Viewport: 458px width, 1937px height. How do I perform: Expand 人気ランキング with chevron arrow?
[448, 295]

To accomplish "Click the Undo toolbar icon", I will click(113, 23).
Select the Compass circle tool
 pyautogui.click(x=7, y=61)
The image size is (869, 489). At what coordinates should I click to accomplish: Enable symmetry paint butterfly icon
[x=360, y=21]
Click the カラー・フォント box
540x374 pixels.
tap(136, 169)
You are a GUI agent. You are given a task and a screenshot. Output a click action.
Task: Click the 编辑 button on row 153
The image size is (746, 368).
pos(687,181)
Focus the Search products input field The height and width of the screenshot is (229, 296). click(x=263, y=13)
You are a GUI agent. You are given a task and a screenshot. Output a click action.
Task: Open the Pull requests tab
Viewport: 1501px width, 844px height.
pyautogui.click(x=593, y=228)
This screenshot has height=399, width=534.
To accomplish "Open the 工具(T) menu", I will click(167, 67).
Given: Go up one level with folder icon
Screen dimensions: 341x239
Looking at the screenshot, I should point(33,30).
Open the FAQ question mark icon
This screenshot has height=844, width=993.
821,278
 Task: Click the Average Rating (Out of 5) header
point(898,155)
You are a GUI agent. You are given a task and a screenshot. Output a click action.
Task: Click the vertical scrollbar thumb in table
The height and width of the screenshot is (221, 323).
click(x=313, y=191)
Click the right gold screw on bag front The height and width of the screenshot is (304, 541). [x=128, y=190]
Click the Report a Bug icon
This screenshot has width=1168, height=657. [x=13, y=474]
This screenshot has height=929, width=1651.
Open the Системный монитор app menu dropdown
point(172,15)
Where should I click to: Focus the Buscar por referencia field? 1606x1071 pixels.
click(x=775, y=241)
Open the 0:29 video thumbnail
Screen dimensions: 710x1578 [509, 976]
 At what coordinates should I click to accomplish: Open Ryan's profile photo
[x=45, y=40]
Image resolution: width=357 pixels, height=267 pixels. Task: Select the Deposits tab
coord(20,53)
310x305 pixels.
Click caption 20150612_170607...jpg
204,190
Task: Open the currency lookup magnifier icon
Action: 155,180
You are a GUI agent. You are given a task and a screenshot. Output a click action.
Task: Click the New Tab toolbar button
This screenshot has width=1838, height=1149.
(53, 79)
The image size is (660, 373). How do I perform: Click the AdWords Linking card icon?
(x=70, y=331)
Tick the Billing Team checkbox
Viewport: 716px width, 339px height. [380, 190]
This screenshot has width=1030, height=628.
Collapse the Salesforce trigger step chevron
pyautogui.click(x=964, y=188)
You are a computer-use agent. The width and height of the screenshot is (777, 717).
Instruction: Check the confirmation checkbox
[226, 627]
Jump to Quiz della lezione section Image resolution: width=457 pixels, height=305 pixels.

> Polecenie: Przepisz ponownie w całości wiersze, zaczynając od wiersza z "will click(113, 23)." i idąc dalej aż do wiersza z "Focus the Search", a każdą współrzędną w odpowiedziach przesuń o +96.

> Rozwiązane zadanie:
To accomplish "Click the Undo toolbar icon", I will click(209, 119).
Select the Compass circle tool
 pyautogui.click(x=103, y=157)
The image size is (869, 489). At what coordinates should I click to accomplish: Enable symmetry paint butterfly icon
[x=456, y=117]
Click the カラー・フォント box
540x374 pixels.
tap(232, 265)
You are a GUI agent. You are given a task and a screenshot. Output a click action.
Task: Click the 编辑 button on row 153
The image size is (746, 368).
pos(783,277)
Focus the Search products input field The height and width of the screenshot is (229, 296). click(x=359, y=109)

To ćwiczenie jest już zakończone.